Many Senate Republicans realize that blocking the continuation of extended unemployment altogether is a nonstarter in an economy that still only has one job for every three people who want one. Their arguments that extending an additional lifeline to the 4 million unemployed workers who have been looking for work for more than 27 weeks without success is somehow making these workers lazy and unwilling to work have been broadly debunked and ridiculed. Meanwhile, Congress’ decision to go on a Christmas break while allowing 1.3 million Americans to lose income they needed to care for themselves and their families was a particularly heartless act.

With that background, Republican Sens. Kelly Ayotte (N.H.), Dan Coats (Ind.), Susan Collins (Maine), Dean Heller (Nev.), Lisa Murkowski (Alaska) and Rob Portman (Ohio) today voted against allowing the extension to be filibustered.

Meanwhile, as The Hill reported, “Senate Minority Leader Mitch McConnell (R-Ky.) said before the vote that his party could accept extending the federal benefits, which go to unemployed people who have exhausted state benefits — but only if they were paid for. ‘Many on my side would like to see them extended without actually adding to the national debt,’ McConnell said on the Senate floor.”

What we’re talking about putting up for debate is $6.4 billion for three months of benefits. It is a pittance in the context of a $1 trillion federal budget for fiscal 2014. And McConnell and Senate Republicans want you to think it’s no big deal to expect Democrats to agree to shave something off of spending elsewhere to cover this modest cost.
But we know from experience that when Republicans say Democrats have to come up with a way to “pay for” a benefit for economically struggling Americans, the people who end up having to make the payment are other economically struggling Americans. That’s not right.
The budget deal that President Obama signed late last year sets aside $520 billion of the slightly over $1 trillion in spending for fiscal 2014 for defense, compared to $492 billion for nondefense programs. But no Republican has suggested that some of the profligacy that still characterizes Pentagon spending could be tightened to make room for helping people looking for work. Neither has any Republican suggested that one or more of the hundreds of tax breaks – really, tax expenditures – or subsidies enjoyed by wealthy Americans and big corporations could be ended to address the more urgent and compelling needs of the long-term unemployed.
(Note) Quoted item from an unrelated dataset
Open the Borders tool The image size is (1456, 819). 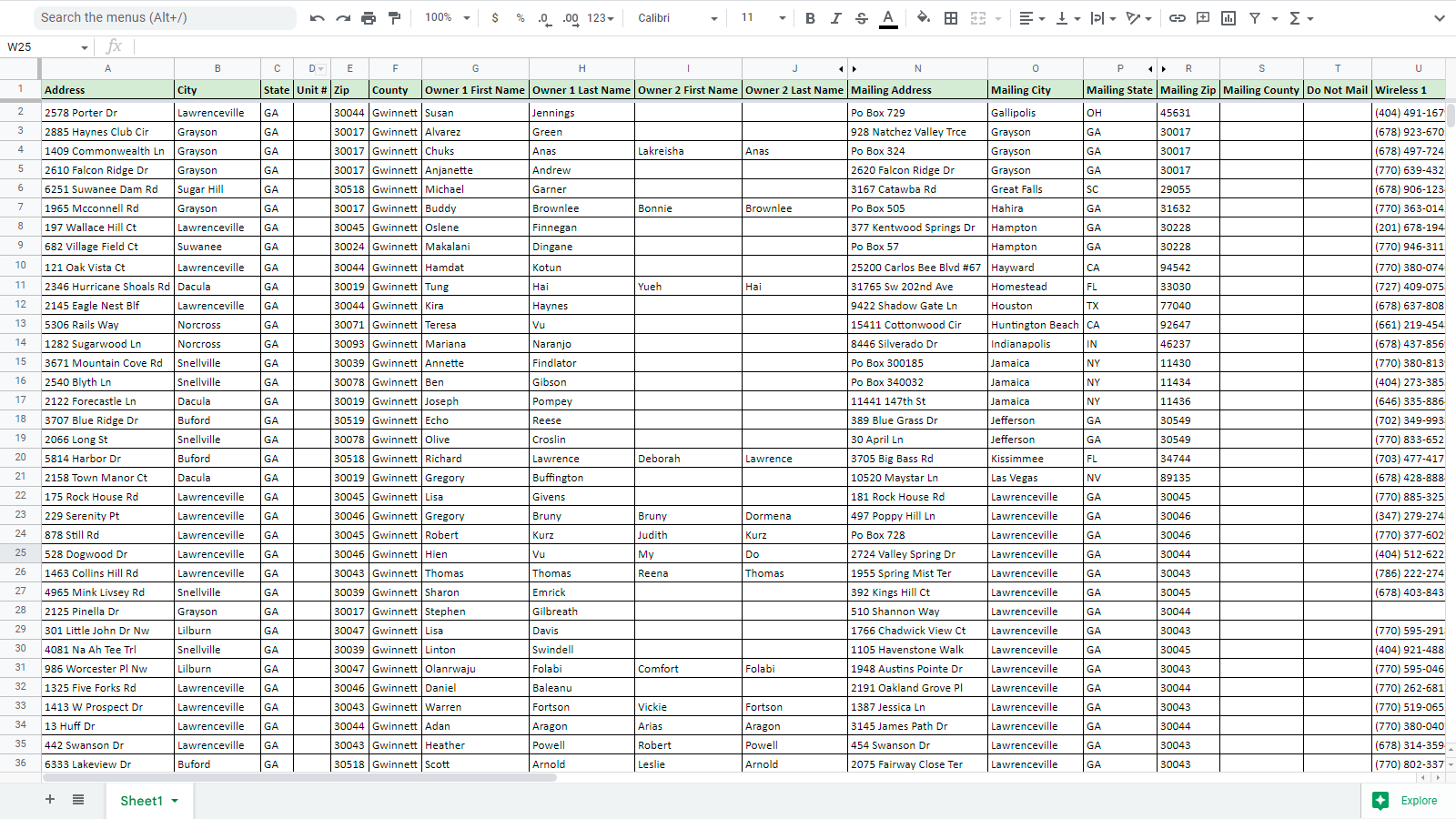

The tax code contains exclusions and write-offs worth more than $1.1 trillion in 2014. By eliminating just one – the tax write-off corporations get by inflating the value of the stock options they give their corporate executives – and requiring companies to report the same value of their stock options to the Internal Revenue Service that they report to their stockholders, the government could raise the money it needs to cover the expected cost of extended unemployment benefits for a full year.
It’s a safe bet Republicans would reject such a proposal out of hand.
It’s worth repeating again that the problem with today’s economy is that there is too little demand, because there is not enough money in the hands of working-class people. We absolutely should be seizing the opportunity today to borrow money at today’s historically low interest rates and using that money to repair the damage that remains from the Great Recession, and help people who are still having a hard time regaining footing in a hostile economy. The time to pay for the repair job is when the repair is done and the economy is healthy for working people, not before.

Democrats have an opportunity to make that case and be seen as the defenders of the unemployed and of common sense. Encourage your member of the Senate to support extending unemployment benefits to the long-term jobless without preconditions.